El sobrenadante fue descartado por in- versión. El sedimento se dejó secar durante 30 minutos, colocando los tubos eppendorf destapados sobre un papel absorbente. El sedimento se resuspendió en 100 µl de buffer TE 10 mM. Se utilizaron 3 µl de la muestra para realizar los ensayos de amplificación.

Amplificación del gen mecA y PVL mediante la Reacción en cadena de la polimerasa: Los primers utilizados duran- te el proceso de amplificación, fueron: 5’-A- AC AGG TGA ATT ATT AGC ACT TGT AAG- 3’ y 5’-ATT GCT GTT AAT ATT TTT TGA GTT GAA-3’, para mecA y 5’-AAT CTT TGT CGGTAC ACG ATA TTC TTC ACG-3’ y 5’- CGT AAT GAG ATT TCA GTA GAT AAT ACA ACA-3’, se utilizaron como controles para la identificación de S. aureus. (11).

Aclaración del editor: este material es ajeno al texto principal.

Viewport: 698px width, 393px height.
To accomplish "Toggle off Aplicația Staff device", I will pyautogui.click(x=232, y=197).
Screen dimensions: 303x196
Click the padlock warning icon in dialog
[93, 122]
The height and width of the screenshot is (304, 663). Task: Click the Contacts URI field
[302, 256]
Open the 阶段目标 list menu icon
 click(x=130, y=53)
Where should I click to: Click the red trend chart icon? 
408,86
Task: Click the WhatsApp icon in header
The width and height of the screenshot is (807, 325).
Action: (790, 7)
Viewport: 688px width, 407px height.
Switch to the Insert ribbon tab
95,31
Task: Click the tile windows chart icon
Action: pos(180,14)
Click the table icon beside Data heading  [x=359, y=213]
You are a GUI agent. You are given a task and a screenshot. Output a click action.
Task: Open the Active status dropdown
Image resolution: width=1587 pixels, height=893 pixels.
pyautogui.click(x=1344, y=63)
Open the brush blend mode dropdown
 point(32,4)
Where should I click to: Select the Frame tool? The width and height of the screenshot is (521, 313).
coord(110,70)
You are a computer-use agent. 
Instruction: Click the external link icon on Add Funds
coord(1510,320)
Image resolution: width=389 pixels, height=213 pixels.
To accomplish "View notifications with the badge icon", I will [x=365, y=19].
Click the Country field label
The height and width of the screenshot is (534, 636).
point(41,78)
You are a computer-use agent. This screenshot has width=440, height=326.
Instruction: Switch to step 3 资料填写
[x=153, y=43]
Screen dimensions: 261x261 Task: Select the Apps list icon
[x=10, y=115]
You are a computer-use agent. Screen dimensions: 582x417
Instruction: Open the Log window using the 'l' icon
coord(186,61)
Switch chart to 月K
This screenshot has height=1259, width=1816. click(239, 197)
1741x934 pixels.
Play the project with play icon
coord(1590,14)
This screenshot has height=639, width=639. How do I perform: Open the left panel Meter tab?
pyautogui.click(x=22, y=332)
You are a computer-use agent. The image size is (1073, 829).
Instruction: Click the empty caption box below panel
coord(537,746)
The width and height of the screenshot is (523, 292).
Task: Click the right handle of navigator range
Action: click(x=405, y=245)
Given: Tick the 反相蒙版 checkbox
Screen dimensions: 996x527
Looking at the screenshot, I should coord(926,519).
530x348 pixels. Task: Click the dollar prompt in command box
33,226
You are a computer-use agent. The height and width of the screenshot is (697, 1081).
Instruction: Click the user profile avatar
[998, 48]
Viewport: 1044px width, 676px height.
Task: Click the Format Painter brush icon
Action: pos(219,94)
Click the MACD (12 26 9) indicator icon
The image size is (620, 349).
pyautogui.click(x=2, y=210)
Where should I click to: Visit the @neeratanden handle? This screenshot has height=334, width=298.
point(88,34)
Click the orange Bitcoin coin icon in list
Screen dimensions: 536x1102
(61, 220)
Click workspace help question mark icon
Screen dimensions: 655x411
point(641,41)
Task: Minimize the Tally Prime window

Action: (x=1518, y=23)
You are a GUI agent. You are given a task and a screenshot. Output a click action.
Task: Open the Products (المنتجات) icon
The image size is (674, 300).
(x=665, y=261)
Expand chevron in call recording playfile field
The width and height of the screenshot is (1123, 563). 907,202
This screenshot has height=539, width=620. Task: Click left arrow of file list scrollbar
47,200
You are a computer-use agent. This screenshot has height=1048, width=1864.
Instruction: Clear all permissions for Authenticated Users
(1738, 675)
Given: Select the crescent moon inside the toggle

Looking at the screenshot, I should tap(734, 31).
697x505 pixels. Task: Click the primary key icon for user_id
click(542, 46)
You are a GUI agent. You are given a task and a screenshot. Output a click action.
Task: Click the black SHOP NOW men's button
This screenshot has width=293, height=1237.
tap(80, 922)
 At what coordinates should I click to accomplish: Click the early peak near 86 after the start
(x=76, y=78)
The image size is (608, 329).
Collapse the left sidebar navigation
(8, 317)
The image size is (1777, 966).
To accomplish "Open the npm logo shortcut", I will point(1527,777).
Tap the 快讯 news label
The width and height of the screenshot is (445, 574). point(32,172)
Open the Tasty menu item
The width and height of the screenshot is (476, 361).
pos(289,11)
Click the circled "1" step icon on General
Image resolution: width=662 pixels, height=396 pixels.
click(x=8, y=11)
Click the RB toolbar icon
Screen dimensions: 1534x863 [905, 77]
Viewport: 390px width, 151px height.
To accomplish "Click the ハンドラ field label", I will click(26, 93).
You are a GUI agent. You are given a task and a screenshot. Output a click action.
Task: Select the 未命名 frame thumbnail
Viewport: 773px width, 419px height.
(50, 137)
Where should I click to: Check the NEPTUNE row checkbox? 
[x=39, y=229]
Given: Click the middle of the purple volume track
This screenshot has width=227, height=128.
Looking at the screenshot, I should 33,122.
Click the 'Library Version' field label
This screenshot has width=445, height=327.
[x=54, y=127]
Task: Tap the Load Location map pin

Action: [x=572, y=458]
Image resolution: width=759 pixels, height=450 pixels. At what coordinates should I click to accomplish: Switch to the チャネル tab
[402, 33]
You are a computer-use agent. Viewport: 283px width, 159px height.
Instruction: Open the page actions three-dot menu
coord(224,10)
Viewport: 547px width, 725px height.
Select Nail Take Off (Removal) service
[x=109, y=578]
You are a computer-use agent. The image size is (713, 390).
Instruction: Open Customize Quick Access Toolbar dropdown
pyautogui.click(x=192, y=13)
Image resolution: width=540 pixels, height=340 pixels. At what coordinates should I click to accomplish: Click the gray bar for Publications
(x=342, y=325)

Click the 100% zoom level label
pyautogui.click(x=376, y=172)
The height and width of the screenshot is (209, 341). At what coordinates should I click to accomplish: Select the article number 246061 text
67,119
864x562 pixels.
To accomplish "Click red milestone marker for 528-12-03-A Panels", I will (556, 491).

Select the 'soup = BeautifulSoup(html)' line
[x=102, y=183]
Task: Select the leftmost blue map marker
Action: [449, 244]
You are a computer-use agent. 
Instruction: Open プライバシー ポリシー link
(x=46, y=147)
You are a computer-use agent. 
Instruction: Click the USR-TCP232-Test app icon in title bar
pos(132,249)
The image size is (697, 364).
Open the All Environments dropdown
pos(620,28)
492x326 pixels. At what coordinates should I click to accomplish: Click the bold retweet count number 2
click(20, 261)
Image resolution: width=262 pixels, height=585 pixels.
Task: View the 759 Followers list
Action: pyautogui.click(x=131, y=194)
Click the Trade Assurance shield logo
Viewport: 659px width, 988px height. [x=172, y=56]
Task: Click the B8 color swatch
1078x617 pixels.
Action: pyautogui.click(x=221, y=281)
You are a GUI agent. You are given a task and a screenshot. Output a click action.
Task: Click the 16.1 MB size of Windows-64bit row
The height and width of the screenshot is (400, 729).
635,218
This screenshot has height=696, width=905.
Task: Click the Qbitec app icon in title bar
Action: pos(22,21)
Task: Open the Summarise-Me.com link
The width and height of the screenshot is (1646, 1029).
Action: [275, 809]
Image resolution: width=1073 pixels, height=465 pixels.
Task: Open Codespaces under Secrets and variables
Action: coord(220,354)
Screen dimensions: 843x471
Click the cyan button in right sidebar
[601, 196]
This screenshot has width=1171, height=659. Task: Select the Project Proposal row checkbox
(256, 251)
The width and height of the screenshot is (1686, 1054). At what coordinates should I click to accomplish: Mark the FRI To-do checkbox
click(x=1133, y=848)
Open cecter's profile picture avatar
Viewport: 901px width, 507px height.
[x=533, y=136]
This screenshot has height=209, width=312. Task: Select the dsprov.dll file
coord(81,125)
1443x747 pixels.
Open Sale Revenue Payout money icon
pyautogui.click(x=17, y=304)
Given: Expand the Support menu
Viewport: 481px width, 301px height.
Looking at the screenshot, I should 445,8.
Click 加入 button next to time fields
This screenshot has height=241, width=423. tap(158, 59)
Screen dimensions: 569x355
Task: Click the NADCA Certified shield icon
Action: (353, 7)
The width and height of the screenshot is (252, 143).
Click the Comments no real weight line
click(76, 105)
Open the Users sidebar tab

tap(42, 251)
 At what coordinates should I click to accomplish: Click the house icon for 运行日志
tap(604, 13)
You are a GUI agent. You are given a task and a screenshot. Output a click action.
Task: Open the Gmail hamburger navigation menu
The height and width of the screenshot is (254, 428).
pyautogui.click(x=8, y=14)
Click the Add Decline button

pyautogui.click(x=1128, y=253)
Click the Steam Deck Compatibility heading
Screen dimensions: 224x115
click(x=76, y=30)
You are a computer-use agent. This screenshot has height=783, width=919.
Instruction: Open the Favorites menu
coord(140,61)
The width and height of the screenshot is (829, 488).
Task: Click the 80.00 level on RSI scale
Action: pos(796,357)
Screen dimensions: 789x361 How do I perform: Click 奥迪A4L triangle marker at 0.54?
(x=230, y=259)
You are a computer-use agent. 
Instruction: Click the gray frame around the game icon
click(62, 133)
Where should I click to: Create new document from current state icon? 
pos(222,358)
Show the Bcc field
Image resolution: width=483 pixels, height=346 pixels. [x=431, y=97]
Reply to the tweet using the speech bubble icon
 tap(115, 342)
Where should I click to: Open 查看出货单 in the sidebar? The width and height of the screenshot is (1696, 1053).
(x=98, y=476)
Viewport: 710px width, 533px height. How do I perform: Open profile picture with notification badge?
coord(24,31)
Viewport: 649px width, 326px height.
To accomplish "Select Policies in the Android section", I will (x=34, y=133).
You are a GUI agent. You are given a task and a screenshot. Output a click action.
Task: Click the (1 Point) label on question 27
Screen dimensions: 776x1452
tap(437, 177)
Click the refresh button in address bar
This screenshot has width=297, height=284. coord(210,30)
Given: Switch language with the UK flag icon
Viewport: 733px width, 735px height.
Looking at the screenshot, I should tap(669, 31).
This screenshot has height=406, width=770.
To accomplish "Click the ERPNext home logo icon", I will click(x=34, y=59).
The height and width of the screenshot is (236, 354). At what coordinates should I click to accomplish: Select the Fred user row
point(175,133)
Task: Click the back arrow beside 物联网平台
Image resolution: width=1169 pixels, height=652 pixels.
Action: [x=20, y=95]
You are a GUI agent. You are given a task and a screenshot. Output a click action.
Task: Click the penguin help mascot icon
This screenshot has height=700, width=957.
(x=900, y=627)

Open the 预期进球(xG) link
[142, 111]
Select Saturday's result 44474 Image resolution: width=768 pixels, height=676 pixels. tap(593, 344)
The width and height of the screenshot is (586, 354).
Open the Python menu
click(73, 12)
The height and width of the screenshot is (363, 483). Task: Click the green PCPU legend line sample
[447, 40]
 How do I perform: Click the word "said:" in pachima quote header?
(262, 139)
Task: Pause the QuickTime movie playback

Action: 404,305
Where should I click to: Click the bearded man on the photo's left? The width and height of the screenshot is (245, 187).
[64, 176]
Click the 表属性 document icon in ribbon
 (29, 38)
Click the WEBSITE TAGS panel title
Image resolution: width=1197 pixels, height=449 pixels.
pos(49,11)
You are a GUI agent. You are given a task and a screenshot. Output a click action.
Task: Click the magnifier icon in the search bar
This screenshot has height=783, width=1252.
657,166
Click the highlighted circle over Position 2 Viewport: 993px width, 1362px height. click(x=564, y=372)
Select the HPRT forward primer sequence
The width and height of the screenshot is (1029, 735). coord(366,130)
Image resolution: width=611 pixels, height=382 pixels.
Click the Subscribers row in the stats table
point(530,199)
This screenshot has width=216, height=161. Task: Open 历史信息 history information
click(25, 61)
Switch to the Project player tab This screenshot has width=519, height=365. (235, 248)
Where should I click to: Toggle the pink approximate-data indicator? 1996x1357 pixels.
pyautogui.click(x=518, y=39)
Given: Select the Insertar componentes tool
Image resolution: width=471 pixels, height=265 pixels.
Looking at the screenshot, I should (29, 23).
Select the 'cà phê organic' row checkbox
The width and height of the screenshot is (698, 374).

Para la detección de PVL, se utilizó el mismo ciclo de reacción, empleando como iniciadores de la reacción los siguientes: Luk-PV-1: 5’-ATC ATT AGG TAA AAT GTC TGG ACA TGA TCC A-3’ y Luk-PV-2: 5’- GCA TCA AST GTA ATT GGA TAG CAA AAG C-3’(12).

Se tomó una alícuota de 3 µl del ADN previamente extraído de S. aureus, la cual se transfirió directamente a 20 µl de mezcla para PCR, conteniendo: 50 mM KCl; 10 mM Tris- HCl (pH 9,0); 0,1% Tritón X-100; 2,5 mM MgCl2; 0,4 µM de cada uno de los primers, 200 µM de cada uno de los cuatro desoxinucleótidos trifosfato y 0,5 U de ADN polimerasa Taq (Promega®). Las mezclas de PCR fueron sometidas a un ciclo térmico en un termociclador modelo PTC-200 (MJ Research, Inc®, Massachusetts, USA), como se describe a continuación: 5 minutos a 96ºC; 35 ciclos de 20 segundos a 95ºC, 30 segundos a 55°C y 30 segundos a 72ºC. Luego, 5 minutos a 72°C y conservados indefinidamente a 4°C.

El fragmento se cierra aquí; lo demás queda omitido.